The Culture of Bulgaria


Bulgaria is a country located in the Balkan Peninsula in Southeastern Europe. It is mountainous and has a long coastline on the Black Sea. It has rich coal, iron, and copper deposits as well as a variety of non-metalliferous minerals including rock salt, gypsum, and kaolin. It also has significant solar and wind power potential. Bulgaria has a highly skilled workforce and has been able to attract a number of multinational corporations.

Bulgarian is the official language of the country and is used in business, education, and government. It is a member of the Slavic languages family and, like the other members, uses the Latin alphabet.

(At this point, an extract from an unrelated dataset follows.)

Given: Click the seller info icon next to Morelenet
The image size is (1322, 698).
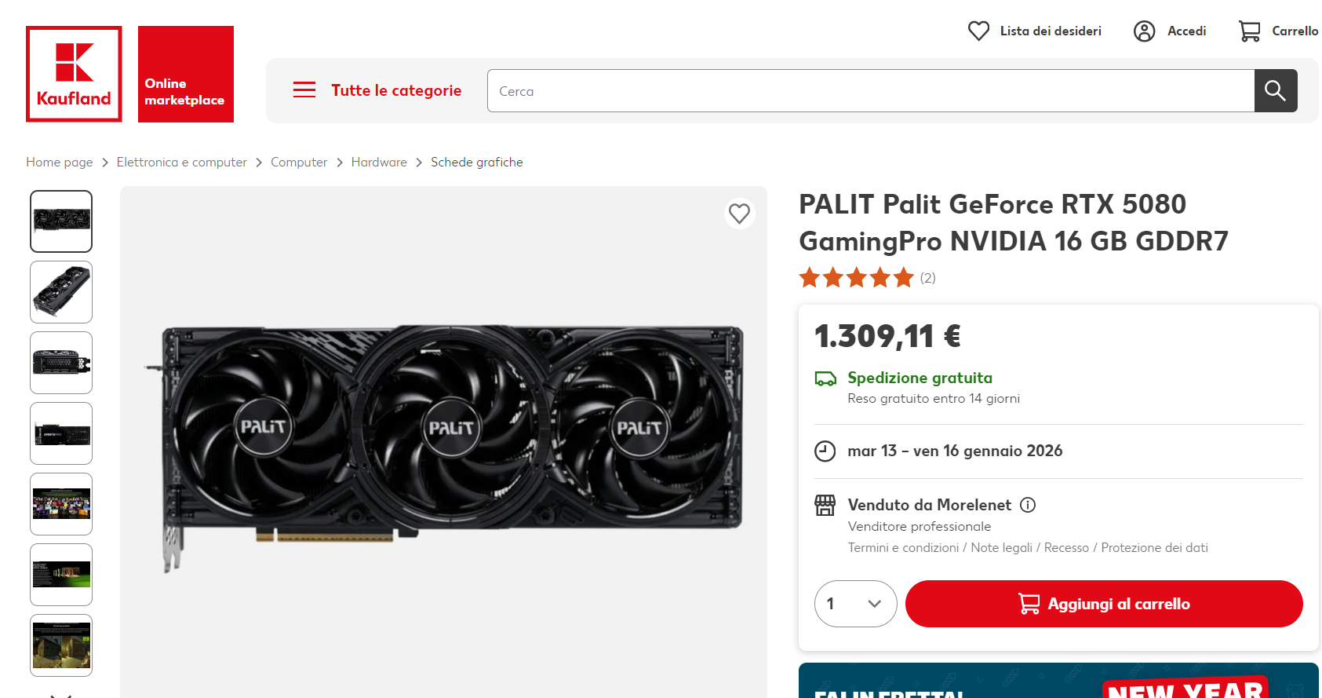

Minority groups speak Turkish, an Altaic language, Romany (language of the gypsies), and various other Indo-European languages.

The Church has long been a central part of Bulgarian culture, and it played a critical role in keeping the Bulgarian sense of identity intact throughout the centuries of Ottoman and Communist rule. After the fall of Communism, the Church experienced a revival and religious holidays are once again celebrated, church weddings are popular, and baptisms have become more common.

Families are the foundation of Bulgarian society, and many people live with their parents or grandparents into their adult years. Children are typically raised to defer to parental authority, and it is not uncommon for several generations of a family to live under one roof. Inheritance is a key aspect of the family, and it is not uncommon for property to be passed down to the youngest son.

Bulgaria is known for its savory and hearty foods. A staple of the cuisine is shkembe chorba, which is a hearty soup made of chicken broth with rice, tomatoes, and bell peppers. It is known for its “healing” properties and is often regarded as a cure for the common cold. Other typical dishes include banitsa, which is similar to baklava but has a sweeter taste and includes lokum layered between filo dough. It can be flavored with rose petals, walnuts, or honey, and is enjoyed for breakfast along with plain yogurt or ayran.

Another popular Bulgarian dish is luteti, which combines roasted red peppers with tomatoes and onion and sometimes includes eggplant. It can be eaten on artisan bread, in a wrap with sirene cheese, or even sliced onto a pizza for a knockoff of “Bulgarian pizza.”

For dessert, try the traditional knish, which is fried pastry wrapped around a filling such as cheese or minced meat. The knish is then covered with powdered sugar and served hot or cold. It is a tasty and unique end to a meal, and it is a great way to share a piece of Bulgarian culture with friends. Bulgarians also enjoy putting lucky charms into their pastry, such as coins or a small piece of dogwood with a bud, in order to bring good luck. The custom is especially popular on special occasions such as Christmas or New Year’s Eve. These charms are meant to bring wealth, health, and longevity in the year to come.